多くのアイドルの活動期間がそうであるように、忙しいで済ますこともできる。しかしこの1週間を見聞きしたことからひとつの疑問がわき始めた。この前代未聞の期間限定ガールズグループは一体何のためにあるのか? “スタンバイ I.O.I”第2回でデビューコンセプトを説明する場面で明示的に提示されたように、”Dream Girls”は困難な状況に置かれた人々の応援がコンセプト。各メンバーがそれぞれキャラクターを演じ、その中で挫折と克服を表現する。メンバー全員が運動競技場を背景にチアリーダーのように踊るのはその延長線上にある。

このコンセプト自体に問題があるのではない。11人のデビューが他の少女或いは応援が必要な誰かに言葉をかけることで始まるのは安易な選択より当然な選択に近い。”プロデュース101″の競争と生存ストーリーをここに来て無かったかのように扱う事はむしろ不自然だろう。

残念な点はその具現である。ダンス、バレエ、新体操、ロッククライミング、フェンシング、テニス、マラソンなど悩んだ痕跡のない選手たちを羅列したのを見みると、応援より無視された気分になった。曲がよければ自らを慰めることが出来るかもしれないが、想像力不足は曲も同じだ。”Pick Me”がそうだったように、ガールズグループの曲作りを本で学んだような旧態依然が惜しまれる。ひと月では時間が足りなかったのか?

それでもI.O.Iのデビューを見守ったファンの多くはプロデュース101からメンバーと情緒的共感を維持して来た。
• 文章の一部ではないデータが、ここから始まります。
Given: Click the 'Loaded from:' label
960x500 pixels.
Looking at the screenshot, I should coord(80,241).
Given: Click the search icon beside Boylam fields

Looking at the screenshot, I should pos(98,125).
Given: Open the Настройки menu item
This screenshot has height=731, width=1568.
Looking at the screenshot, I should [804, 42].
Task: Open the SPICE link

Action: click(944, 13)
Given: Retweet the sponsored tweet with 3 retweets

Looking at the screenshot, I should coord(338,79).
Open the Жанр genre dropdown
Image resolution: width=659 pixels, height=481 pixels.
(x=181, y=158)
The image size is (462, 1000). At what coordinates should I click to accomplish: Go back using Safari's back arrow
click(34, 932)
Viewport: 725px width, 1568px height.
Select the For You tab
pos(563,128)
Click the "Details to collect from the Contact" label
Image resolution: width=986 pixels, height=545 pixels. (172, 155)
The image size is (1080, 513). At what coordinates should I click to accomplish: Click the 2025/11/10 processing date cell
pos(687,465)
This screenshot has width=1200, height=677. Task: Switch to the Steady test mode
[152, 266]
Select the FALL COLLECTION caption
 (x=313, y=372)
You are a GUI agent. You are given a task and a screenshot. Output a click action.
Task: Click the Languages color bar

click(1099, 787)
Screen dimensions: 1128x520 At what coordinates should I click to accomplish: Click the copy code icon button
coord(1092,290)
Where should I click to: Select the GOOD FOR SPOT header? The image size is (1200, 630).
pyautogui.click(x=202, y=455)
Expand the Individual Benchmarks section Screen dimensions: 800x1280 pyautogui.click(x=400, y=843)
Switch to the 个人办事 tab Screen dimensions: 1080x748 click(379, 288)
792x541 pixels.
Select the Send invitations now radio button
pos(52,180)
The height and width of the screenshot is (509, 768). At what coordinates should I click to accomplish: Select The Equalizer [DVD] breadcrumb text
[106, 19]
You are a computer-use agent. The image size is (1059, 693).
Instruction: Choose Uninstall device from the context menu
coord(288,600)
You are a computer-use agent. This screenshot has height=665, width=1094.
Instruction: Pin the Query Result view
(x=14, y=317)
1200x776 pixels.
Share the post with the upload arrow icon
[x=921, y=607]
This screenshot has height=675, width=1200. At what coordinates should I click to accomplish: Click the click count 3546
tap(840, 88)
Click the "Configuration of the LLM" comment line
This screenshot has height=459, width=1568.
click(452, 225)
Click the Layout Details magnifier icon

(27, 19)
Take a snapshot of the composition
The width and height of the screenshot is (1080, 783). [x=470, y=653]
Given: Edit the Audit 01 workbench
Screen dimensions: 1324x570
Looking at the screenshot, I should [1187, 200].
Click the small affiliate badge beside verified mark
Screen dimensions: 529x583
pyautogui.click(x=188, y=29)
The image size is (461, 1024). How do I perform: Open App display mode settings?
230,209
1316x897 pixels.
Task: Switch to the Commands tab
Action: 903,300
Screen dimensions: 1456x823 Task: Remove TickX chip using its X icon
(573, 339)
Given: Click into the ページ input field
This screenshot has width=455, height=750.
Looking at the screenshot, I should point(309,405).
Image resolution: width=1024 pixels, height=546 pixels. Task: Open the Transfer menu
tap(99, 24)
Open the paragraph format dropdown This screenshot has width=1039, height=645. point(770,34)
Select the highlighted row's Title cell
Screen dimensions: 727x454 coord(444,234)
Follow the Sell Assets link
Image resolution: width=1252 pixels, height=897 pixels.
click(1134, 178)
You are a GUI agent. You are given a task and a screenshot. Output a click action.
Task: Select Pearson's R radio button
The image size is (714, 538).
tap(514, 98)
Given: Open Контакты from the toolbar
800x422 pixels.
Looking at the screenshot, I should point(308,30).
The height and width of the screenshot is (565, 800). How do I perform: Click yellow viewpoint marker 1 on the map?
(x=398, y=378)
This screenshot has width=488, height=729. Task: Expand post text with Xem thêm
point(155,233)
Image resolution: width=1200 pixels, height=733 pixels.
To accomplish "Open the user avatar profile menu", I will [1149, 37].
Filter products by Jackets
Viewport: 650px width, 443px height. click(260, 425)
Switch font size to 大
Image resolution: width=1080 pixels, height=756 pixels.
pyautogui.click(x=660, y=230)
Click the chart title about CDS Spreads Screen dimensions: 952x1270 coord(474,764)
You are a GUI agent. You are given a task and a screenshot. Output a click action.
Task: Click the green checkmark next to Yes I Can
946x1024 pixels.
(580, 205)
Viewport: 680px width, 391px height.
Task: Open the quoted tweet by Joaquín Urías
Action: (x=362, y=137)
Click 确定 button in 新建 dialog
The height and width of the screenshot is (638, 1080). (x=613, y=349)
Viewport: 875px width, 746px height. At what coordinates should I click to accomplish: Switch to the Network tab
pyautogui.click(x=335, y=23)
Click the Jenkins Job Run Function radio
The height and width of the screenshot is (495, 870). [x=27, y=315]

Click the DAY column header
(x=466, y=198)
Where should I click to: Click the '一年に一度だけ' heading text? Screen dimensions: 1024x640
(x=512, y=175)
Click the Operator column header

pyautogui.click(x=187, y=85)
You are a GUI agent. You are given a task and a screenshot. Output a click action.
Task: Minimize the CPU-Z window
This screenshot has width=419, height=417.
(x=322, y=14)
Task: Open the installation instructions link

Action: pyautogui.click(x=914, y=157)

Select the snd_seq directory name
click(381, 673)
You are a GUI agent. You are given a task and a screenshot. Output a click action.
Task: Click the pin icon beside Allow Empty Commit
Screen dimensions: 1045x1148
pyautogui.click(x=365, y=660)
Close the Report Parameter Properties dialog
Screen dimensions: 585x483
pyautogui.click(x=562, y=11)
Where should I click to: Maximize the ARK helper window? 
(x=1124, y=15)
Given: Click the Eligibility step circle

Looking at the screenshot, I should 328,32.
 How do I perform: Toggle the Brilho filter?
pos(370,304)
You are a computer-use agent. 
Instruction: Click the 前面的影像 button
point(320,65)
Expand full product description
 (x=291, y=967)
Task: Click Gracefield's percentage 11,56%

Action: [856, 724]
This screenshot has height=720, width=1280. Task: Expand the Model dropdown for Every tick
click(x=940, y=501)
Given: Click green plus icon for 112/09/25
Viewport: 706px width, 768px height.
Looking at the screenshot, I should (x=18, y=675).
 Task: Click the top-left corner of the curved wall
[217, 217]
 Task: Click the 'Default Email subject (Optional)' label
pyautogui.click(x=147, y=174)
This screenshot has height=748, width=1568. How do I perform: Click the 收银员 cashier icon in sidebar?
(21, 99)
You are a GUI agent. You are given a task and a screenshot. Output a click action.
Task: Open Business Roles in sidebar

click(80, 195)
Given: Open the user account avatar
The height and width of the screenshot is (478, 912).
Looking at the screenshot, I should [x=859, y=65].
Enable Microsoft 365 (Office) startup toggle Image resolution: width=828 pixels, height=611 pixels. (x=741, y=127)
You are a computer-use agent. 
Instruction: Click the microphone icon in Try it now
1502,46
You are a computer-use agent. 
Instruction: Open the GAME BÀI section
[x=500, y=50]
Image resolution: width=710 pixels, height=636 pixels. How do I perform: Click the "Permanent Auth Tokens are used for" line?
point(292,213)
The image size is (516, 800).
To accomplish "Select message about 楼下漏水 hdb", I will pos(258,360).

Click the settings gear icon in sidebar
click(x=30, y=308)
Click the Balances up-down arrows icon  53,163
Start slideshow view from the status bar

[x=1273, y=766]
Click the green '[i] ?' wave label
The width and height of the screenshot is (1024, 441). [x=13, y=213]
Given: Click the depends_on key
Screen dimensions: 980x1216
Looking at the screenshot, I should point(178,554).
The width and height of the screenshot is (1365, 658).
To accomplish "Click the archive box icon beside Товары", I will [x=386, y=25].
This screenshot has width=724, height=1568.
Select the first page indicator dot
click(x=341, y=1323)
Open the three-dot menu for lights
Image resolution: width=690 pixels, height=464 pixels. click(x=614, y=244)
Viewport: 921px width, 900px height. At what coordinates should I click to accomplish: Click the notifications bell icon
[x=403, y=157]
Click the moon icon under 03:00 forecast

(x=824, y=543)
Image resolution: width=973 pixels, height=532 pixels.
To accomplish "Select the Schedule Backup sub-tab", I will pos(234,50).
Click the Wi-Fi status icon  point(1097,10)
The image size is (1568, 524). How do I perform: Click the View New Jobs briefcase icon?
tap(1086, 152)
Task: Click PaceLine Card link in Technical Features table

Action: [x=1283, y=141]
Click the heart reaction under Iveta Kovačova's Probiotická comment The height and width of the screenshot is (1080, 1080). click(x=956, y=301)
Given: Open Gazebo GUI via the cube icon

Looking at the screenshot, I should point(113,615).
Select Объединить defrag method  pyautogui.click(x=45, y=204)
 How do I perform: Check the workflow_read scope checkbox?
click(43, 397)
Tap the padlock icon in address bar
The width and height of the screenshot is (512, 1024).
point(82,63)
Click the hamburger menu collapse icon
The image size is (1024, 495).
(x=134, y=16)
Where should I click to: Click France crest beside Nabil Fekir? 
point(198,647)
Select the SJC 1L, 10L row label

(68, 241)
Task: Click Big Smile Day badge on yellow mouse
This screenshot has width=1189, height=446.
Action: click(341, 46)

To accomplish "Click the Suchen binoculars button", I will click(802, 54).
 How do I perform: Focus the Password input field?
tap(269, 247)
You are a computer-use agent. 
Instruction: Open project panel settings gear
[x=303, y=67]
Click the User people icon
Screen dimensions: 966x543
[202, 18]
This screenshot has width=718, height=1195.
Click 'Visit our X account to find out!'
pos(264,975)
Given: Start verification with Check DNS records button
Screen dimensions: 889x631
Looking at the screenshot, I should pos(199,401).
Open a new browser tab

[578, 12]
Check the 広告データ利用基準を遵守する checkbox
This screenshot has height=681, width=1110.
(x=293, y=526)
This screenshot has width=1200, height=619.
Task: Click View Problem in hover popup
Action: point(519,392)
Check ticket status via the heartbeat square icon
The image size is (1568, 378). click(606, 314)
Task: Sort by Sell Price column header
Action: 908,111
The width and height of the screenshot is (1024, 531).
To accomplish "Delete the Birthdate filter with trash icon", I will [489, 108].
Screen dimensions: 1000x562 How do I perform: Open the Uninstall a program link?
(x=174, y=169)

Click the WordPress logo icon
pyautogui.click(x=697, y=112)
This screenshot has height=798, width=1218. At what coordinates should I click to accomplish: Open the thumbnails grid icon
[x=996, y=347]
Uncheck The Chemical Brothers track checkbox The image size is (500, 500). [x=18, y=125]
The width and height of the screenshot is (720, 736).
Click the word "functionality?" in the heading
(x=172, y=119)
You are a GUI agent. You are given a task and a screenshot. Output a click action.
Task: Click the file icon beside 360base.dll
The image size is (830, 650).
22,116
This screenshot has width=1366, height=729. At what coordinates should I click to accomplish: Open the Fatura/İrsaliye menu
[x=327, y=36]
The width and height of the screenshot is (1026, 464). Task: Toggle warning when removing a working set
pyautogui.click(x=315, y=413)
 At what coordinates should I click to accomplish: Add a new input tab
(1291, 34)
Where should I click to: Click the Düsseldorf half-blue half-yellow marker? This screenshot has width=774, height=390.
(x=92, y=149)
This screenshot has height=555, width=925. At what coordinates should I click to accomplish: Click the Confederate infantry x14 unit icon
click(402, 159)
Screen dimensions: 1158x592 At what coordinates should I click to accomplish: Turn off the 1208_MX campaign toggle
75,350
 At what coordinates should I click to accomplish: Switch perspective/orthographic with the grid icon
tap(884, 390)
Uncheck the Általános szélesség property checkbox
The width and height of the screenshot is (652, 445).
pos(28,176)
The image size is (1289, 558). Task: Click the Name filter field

ファンとの絆の強さは単にデビューした新人グループとは次元が違う。I.O.Iはサバイバルオーディション番組で培った強力な情緒的連帯をデビューの礎にしているため、疑似恋愛のような関係構築に時間を投資せず即時消費される。

“SNL Korea”のホストになったのは、CJ E&Mという大企業がバックについているからではなく、早く消費しなければならないからである。
無謀ともいえるこの試みはオープニングでシン・ドンヨプとユ・セユンの「あなたの心配していることを私たちも心配しています」というジョークで始まった。しかしそこまでしなければならないといのかという質問しても回答を得られないだろう。

一言で言うと今のI.O.Iは常識的なコンセプトだが、誠実さが不足した音楽とビジュアルでデビューし、批判が起きる危険を冒してチャンネル総動員で活動している。準備不足、期間限定という限界、しかしプロデュース101で築いた資産があるのに、こうするしかなかったのか?それともこれもでいいと思っているのか?